So, the tradition that I am seeking to trace here is one that has grounded itself in this peculiar fusion between the light and the dark--in this conjunction between the living and the dead that has been at work within the very forms that have allowed us to conceive of the human, and to conspire in the rise of humanism. And I have chosen to locate the beginning of this tradition in the writing of Emily Dickinson because it is in her verse, I think, that the aesthetic embrace of death comes closer than in any other writing to the obsessive tracing of a failed distinction between the visible and the invisible, between blindness and sight. Across the range of her poetry, it is possible to see that her chief literary and philosophical preoccupation--the aesthetic encounter with death, the conjunction between death and writing that Kafka describes in 1914--is thought through a repeated, obsessive concern with what we might call a blind seeing. It is as light itself darkens and darkness glows, as seeing shades into and mingles with unseeing, that Dickinson's poetry reaches towards a conception of death as possibility. As Dickinson most famously puts it in 1862, she is committed not to picturing the world, but to a particular kind of unpicturing, a kind of ungraven poetics, what Harold Bloom calls a 'passion for unnaming'. (8) 'I would not paint--a picture' (348, l. 1), she writes, dedicating herself to what she calls 'bright impossibility' (l. 3), to a writing which can only illuminate a failure of the possibility of vison or luminosity--a kindling of the impossible which remains unthought, even as it comes forth into brightness. It is through this unpicturing, through the dismantling of the mechanics of vision, that her poetry penetrates the shadows in which Heidegger discovers the 'concealed emitting of light', and in which she approaches Blanchot's 'death's space'.

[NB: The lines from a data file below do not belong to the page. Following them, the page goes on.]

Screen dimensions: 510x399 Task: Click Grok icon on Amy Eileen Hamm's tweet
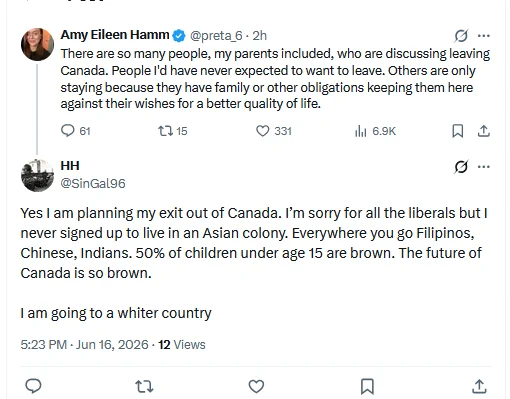[x=461, y=36]
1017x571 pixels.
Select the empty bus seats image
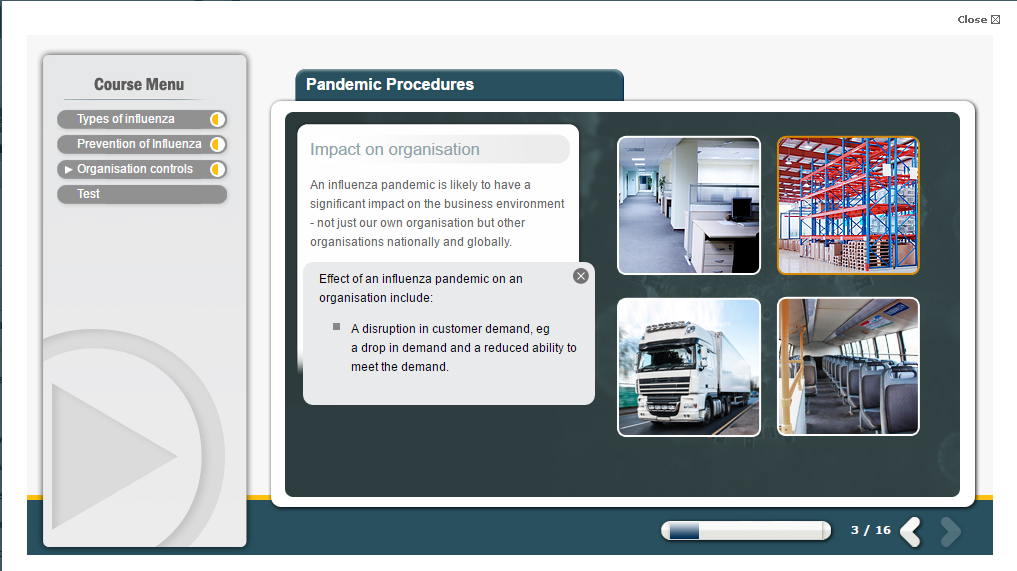coord(848,367)
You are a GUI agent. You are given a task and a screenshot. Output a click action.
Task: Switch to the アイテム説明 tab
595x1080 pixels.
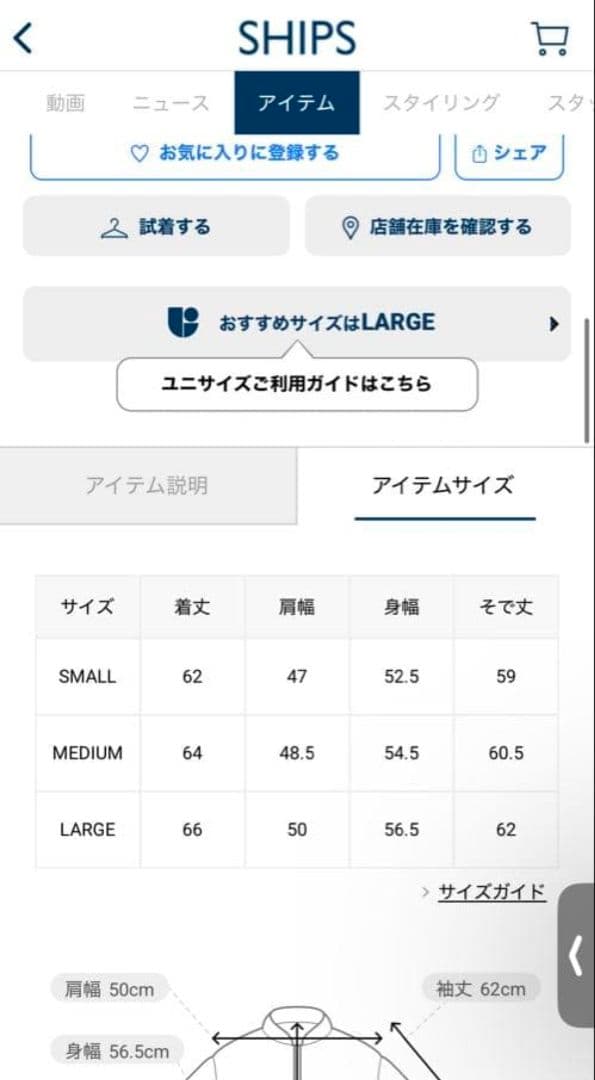click(148, 485)
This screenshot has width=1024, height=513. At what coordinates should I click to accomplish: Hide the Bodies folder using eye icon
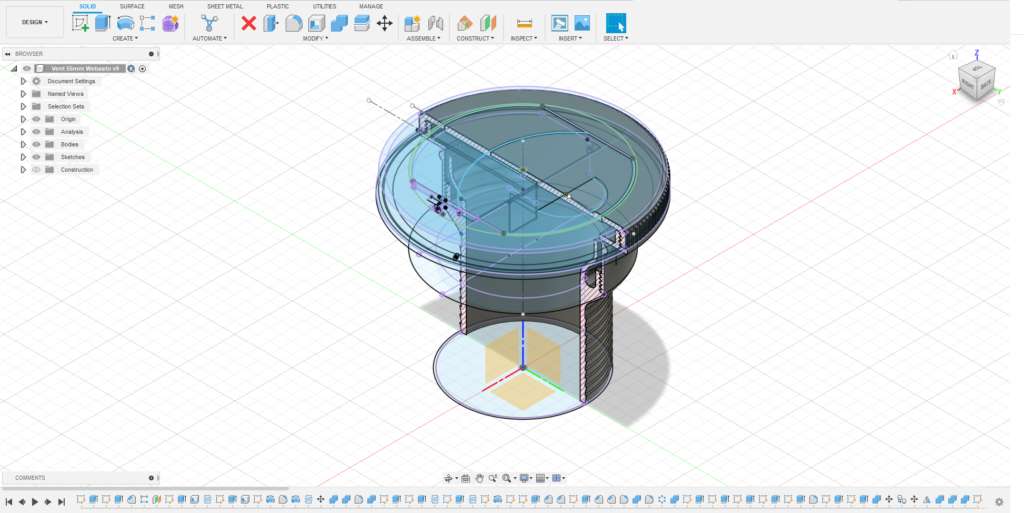(36, 144)
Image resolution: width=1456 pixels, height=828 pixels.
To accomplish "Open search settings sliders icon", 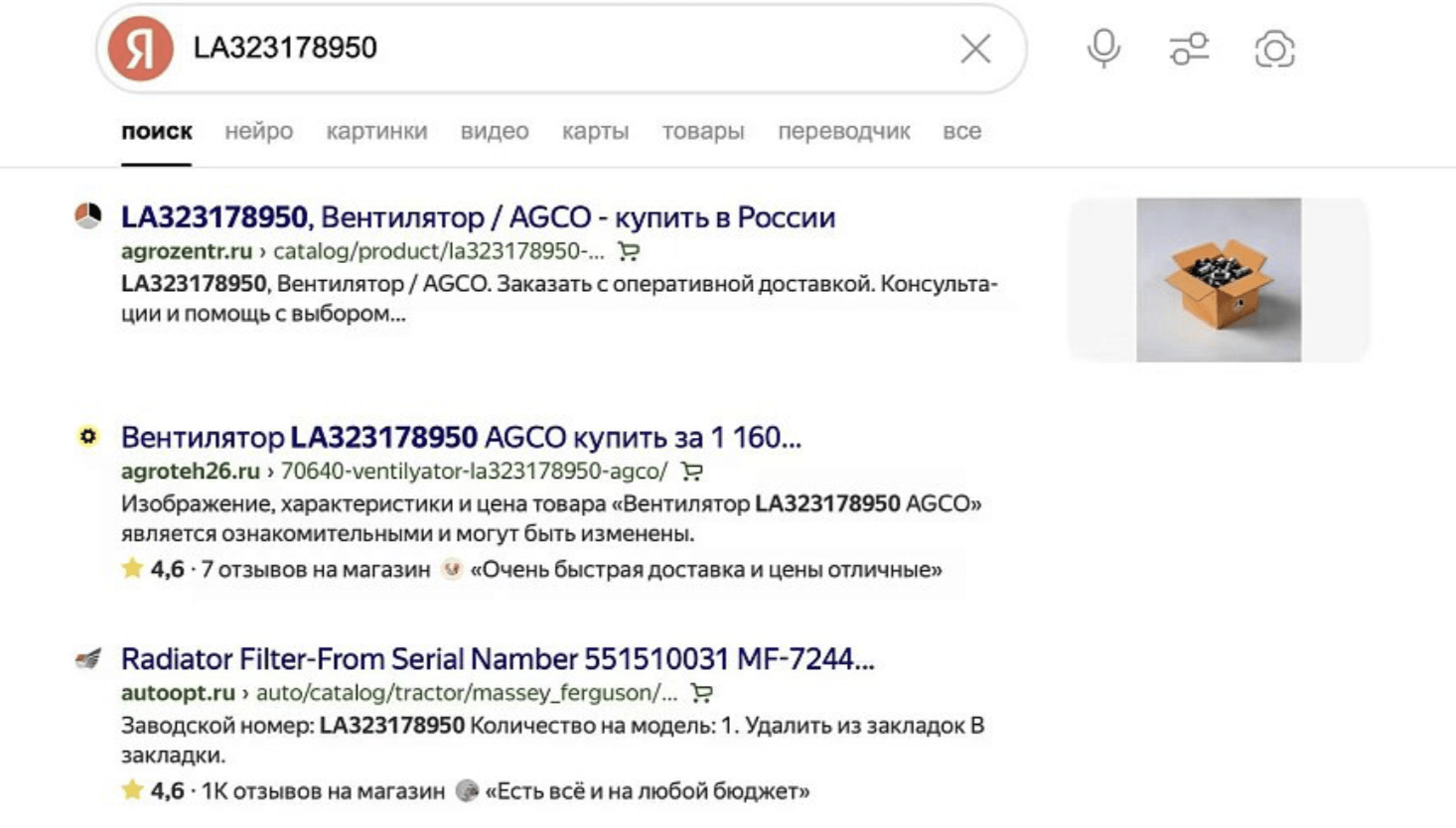I will pyautogui.click(x=1189, y=49).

To read Dickinson now, I think, is to attend newly to this unpicturing, and to acknowledge the challenge that her poetry presents to reading and to seeing--a challenge that is perhaps not met, in Paul de Man's resonant phrase, by any existing 'rhetoric of blindness'. (9) It is to recognise that de Man's own deconstructive approach to the conjunction between blindness and insight--in which, he writes, 'critics' moments of greatest blindness with regard to their own critical assumptions are also the moments at which they achieve their greatest insight'(p109)--cannot bring the visual and epistemological terrain of Dickinson's poetry into focus. Where for de Man, as for Derrida and for Blanchot, blindness is the empty content of any act of seeing or thinking--the 'negative movement that animates the critic's thought', the 'unstated principle that leads his language away from its asserted stand'(p103)--the poetic tradition I am trying to trace here suggests that the relation between blindness sight opens onto something less epistemologically evacuated, something like new kind of ground to being, one which can only glimmer forth under intense poetic pressure, and which does not yet have a vocabulary in which to express itself. Paul De Man writes that 'a certain degree of blindness is part of the specificity of all literature'(p141), as Derrida suggests that a certain 'invisibility [...] inhabit[s] the visible', or 'come[s] to haunt it to the point of being confused with it'. (10) To gain access to the ways in which blindness is attached to sight in Dickinson, and in which the invisible is attached to the visible, requires us, I think, to develop a new mode of critical reading, one that is not contained within the rhetoric of deconstruction.

To gather a sense of this conjunction between deathwriting and blind seeing in Dickinson's verse, one can draw on examples from across her oeuvre. Take, for example, the opening of poem 869:
   What I see not, I better see--
   Through Faith--My Hazel Eye
   Has periods of shutting--
   But, No lid has Memory--(869, ll. 1-4).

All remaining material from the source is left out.